Restating the data exactly is the whole task.
---- Information shown
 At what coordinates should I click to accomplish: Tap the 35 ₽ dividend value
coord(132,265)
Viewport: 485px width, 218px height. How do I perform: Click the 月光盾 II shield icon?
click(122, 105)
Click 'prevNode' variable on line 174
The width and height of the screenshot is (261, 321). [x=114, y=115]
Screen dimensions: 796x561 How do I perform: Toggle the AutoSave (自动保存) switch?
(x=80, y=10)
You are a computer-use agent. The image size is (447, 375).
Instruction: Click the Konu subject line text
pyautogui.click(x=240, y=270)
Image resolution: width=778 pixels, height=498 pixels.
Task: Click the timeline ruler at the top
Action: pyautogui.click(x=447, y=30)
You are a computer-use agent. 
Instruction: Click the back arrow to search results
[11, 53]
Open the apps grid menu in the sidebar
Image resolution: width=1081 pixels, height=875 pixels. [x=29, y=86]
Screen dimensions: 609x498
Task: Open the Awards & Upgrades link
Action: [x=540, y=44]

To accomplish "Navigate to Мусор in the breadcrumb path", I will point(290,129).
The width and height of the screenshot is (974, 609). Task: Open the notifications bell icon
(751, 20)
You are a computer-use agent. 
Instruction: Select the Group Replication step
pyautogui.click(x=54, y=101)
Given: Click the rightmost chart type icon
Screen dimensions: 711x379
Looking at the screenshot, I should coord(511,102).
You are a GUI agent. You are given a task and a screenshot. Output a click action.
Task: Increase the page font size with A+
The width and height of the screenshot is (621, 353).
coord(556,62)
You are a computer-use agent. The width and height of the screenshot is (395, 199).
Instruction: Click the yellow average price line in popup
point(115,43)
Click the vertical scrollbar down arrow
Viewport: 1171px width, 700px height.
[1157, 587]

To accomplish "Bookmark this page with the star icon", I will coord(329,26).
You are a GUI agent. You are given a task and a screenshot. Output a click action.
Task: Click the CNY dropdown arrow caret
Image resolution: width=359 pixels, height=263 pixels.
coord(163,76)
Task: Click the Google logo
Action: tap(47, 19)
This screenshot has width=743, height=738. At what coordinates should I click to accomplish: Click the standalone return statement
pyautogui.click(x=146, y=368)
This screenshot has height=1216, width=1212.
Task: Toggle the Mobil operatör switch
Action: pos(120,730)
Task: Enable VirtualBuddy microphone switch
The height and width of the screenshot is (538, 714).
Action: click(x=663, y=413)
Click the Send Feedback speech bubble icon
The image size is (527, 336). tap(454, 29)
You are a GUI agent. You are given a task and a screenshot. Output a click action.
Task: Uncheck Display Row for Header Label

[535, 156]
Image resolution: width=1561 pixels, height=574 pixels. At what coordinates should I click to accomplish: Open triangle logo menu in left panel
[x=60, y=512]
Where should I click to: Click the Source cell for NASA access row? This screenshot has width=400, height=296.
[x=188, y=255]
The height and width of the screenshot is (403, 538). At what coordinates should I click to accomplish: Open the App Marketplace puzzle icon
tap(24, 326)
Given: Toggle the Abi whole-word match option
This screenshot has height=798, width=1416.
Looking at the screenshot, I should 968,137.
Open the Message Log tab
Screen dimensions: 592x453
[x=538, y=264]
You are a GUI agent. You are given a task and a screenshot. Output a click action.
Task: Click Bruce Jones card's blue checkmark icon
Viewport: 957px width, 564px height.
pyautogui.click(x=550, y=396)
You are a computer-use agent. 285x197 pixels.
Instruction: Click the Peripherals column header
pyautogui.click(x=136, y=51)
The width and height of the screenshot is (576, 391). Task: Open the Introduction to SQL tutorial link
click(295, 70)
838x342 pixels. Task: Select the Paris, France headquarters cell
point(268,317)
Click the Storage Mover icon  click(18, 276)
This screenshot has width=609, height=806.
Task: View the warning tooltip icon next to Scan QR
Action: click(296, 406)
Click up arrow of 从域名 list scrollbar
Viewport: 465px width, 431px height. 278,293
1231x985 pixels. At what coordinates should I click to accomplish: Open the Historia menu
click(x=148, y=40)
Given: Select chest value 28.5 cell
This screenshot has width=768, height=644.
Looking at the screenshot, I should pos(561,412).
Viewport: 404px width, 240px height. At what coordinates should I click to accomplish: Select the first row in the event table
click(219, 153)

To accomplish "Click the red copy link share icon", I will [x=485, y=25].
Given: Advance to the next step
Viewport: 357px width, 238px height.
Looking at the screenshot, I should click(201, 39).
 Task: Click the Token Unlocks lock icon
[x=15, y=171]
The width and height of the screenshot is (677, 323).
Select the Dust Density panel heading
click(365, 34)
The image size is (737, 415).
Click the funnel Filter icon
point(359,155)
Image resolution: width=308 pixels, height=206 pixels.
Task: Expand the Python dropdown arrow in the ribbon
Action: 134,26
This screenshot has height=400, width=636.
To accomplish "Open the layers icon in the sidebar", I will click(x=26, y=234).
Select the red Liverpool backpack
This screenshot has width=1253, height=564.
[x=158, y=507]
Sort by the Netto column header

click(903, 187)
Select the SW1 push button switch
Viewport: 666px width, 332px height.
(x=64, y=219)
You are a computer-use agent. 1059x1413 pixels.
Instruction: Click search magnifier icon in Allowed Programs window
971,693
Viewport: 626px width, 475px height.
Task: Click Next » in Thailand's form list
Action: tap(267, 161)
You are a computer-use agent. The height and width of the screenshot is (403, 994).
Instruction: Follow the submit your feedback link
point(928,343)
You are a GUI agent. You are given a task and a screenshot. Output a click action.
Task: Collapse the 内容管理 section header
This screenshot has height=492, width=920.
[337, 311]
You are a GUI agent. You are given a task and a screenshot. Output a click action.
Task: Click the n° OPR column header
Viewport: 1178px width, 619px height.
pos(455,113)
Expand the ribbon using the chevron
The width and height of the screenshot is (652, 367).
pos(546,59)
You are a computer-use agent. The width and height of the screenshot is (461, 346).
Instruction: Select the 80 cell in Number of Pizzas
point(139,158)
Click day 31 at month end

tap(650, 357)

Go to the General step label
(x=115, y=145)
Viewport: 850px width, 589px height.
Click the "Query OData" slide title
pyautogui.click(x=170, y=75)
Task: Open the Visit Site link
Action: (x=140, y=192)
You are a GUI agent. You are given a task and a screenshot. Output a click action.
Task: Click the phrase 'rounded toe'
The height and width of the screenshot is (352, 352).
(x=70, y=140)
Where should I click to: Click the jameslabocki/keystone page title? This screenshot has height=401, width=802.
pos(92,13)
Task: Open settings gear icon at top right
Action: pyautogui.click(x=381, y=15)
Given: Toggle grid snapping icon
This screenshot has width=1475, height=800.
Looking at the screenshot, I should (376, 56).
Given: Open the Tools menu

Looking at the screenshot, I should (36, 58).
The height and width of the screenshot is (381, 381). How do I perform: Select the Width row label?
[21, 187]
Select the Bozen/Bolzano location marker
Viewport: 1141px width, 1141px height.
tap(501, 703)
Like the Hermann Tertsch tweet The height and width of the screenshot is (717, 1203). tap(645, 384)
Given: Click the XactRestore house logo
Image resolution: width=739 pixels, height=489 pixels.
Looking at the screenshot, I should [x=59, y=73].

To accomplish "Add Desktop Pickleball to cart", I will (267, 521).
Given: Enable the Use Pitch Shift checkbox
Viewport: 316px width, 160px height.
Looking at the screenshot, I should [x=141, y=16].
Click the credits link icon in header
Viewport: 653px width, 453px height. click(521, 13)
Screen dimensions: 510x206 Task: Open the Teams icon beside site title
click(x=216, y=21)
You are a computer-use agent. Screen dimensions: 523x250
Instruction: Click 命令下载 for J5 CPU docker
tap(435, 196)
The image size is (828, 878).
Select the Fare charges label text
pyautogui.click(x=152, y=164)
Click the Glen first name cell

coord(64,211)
--------
**Output for this task**
 At what coordinates should I click to accomplish: Tap the 35 ₽ dividend value
coord(132,265)
Viewport: 485px width, 218px height. How do I perform: Click the 月光盾 II shield icon?
click(122, 105)
Click 'prevNode' variable on line 174
The width and height of the screenshot is (261, 321). [x=114, y=115]
Screen dimensions: 796x561 How do I perform: Toggle the AutoSave (自动保存) switch?
(x=80, y=10)
You are a computer-use agent. The image size is (447, 375).
Instruction: Click the Konu subject line text
pyautogui.click(x=240, y=270)
Image resolution: width=778 pixels, height=498 pixels.
Task: Click the timeline ruler at the top
Action: pyautogui.click(x=447, y=30)
You are a computer-use agent. 
Instruction: Click the back arrow to search results
[11, 53]
Open the apps grid menu in the sidebar
Image resolution: width=1081 pixels, height=875 pixels. [x=29, y=86]
Screen dimensions: 609x498
Task: Open the Awards & Upgrades link
Action: [x=540, y=44]

To accomplish "Navigate to Мусор in the breadcrumb path", I will point(290,129).
The width and height of the screenshot is (974, 609). Task: Open the notifications bell icon
(751, 20)
You are a computer-use agent. 
Instruction: Select the Group Replication step
pyautogui.click(x=54, y=101)
Given: Click the rightmost chart type icon
Screen dimensions: 711x379
Looking at the screenshot, I should coord(511,102).
You are a GUI agent. You are given a task and a screenshot. Output a click action.
Task: Increase the page font size with A+
The width and height of the screenshot is (621, 353).
coord(556,62)
You are a computer-use agent. The width and height of the screenshot is (395, 199).
Instruction: Click the yellow average price line in popup
point(115,43)
Click the vertical scrollbar down arrow
Viewport: 1171px width, 700px height.
[1157, 587]

To accomplish "Bookmark this page with the star icon", I will coord(329,26).
You are a GUI agent. You are given a task and a screenshot. Output a click action.
Task: Click the CNY dropdown arrow caret
Image resolution: width=359 pixels, height=263 pixels.
coord(163,76)
Task: Click the Google logo
Action: tap(47, 19)
This screenshot has width=743, height=738. At what coordinates should I click to accomplish: Click the standalone return statement
pyautogui.click(x=146, y=368)
This screenshot has height=1216, width=1212.
Task: Toggle the Mobil operatör switch
Action: pos(120,730)
Task: Enable VirtualBuddy microphone switch
The height and width of the screenshot is (538, 714).
Action: click(x=663, y=413)
Click the Send Feedback speech bubble icon
The image size is (527, 336). tap(454, 29)
You are a GUI agent. You are given a task and a screenshot. Output a click action.
Task: Uncheck Display Row for Header Label

[535, 156]
Image resolution: width=1561 pixels, height=574 pixels. At what coordinates should I click to accomplish: Open triangle logo menu in left panel
[x=60, y=512]
Where should I click to: Click the Source cell for NASA access row? This screenshot has width=400, height=296.
[x=188, y=255]
The height and width of the screenshot is (403, 538). At what coordinates should I click to accomplish: Open the App Marketplace puzzle icon
tap(24, 326)
Given: Toggle the Abi whole-word match option
This screenshot has height=798, width=1416.
Looking at the screenshot, I should 968,137.
Open the Message Log tab
Screen dimensions: 592x453
[x=538, y=264]
You are a GUI agent. You are given a task and a screenshot. Output a click action.
Task: Click Bruce Jones card's blue checkmark icon
Viewport: 957px width, 564px height.
pyautogui.click(x=550, y=396)
You are a computer-use agent. 285x197 pixels.
Instruction: Click the Peripherals column header
pyautogui.click(x=136, y=51)
The width and height of the screenshot is (576, 391). Task: Open the Introduction to SQL tutorial link
click(295, 70)
838x342 pixels. Task: Select the Paris, France headquarters cell
point(268,317)
Click the Storage Mover icon  click(18, 276)
This screenshot has width=609, height=806.
Task: View the warning tooltip icon next to Scan QR
Action: click(296, 406)
Click up arrow of 从域名 list scrollbar
Viewport: 465px width, 431px height. 278,293
1231x985 pixels. At what coordinates should I click to accomplish: Open the Historia menu
click(x=148, y=40)
Given: Select chest value 28.5 cell
This screenshot has width=768, height=644.
Looking at the screenshot, I should pos(561,412).
Viewport: 404px width, 240px height. At what coordinates should I click to accomplish: Select the first row in the event table
click(219, 153)

To accomplish "Click the red copy link share icon", I will [x=485, y=25].
Given: Advance to the next step
Viewport: 357px width, 238px height.
Looking at the screenshot, I should click(201, 39).
 Task: Click the Token Unlocks lock icon
[x=15, y=171]
The width and height of the screenshot is (677, 323).
Select the Dust Density panel heading
click(365, 34)
The image size is (737, 415).
Click the funnel Filter icon
point(359,155)
Image resolution: width=308 pixels, height=206 pixels.
Task: Expand the Python dropdown arrow in the ribbon
Action: 134,26
This screenshot has height=400, width=636.
To accomplish "Open the layers icon in the sidebar", I will click(x=26, y=234).
Select the red Liverpool backpack
This screenshot has width=1253, height=564.
[x=158, y=507]
Sort by the Netto column header

click(903, 187)
Select the SW1 push button switch
Viewport: 666px width, 332px height.
(x=64, y=219)
You are a computer-use agent. 1059x1413 pixels.
Instruction: Click search magnifier icon in Allowed Programs window
971,693
Viewport: 626px width, 475px height.
Task: Click Next » in Thailand's form list
Action: tap(267, 161)
You are a computer-use agent. The height and width of the screenshot is (403, 994).
Instruction: Follow the submit your feedback link
point(928,343)
You are a GUI agent. You are given a task and a screenshot. Output a click action.
Task: Collapse the 内容管理 section header
This screenshot has height=492, width=920.
[337, 311]
You are a GUI agent. You are given a task and a screenshot. Output a click action.
Task: Click the n° OPR column header
Viewport: 1178px width, 619px height.
pos(455,113)
Expand the ribbon using the chevron
The width and height of the screenshot is (652, 367).
pos(546,59)
You are a computer-use agent. The width and height of the screenshot is (461, 346).
Instruction: Select the 80 cell in Number of Pizzas
point(139,158)
Click day 31 at month end

tap(650, 357)

Go to the General step label
(x=115, y=145)
Viewport: 850px width, 589px height.
Click the "Query OData" slide title
pyautogui.click(x=170, y=75)
Task: Open the Visit Site link
Action: (x=140, y=192)
You are a GUI agent. You are given a task and a screenshot. Output a click action.
Task: Click the phrase 'rounded toe'
The height and width of the screenshot is (352, 352).
(x=70, y=140)
Where should I click to: Click the jameslabocki/keystone page title? This screenshot has height=401, width=802.
pos(92,13)
Task: Open settings gear icon at top right
Action: pyautogui.click(x=381, y=15)
Given: Toggle grid snapping icon
This screenshot has width=1475, height=800.
Looking at the screenshot, I should (376, 56).
Given: Open the Tools menu

Looking at the screenshot, I should (36, 58).
The height and width of the screenshot is (381, 381). How do I perform: Select the Width row label?
[21, 187]
Select the Bozen/Bolzano location marker
Viewport: 1141px width, 1141px height.
tap(501, 703)
Like the Hermann Tertsch tweet The height and width of the screenshot is (717, 1203). tap(645, 384)
Given: Click the XactRestore house logo
Image resolution: width=739 pixels, height=489 pixels.
Looking at the screenshot, I should [x=59, y=73].

To accomplish "Add Desktop Pickleball to cart", I will (267, 521).
Given: Enable the Use Pitch Shift checkbox
Viewport: 316px width, 160px height.
Looking at the screenshot, I should [x=141, y=16].
Click the credits link icon in header
Viewport: 653px width, 453px height. click(521, 13)
Screen dimensions: 510x206 Task: Open the Teams icon beside site title
click(x=216, y=21)
You are a computer-use agent. Screen dimensions: 523x250
Instruction: Click 命令下载 for J5 CPU docker
tap(435, 196)
The image size is (828, 878).
Select the Fare charges label text
pyautogui.click(x=152, y=164)
Click the Glen first name cell

coord(64,211)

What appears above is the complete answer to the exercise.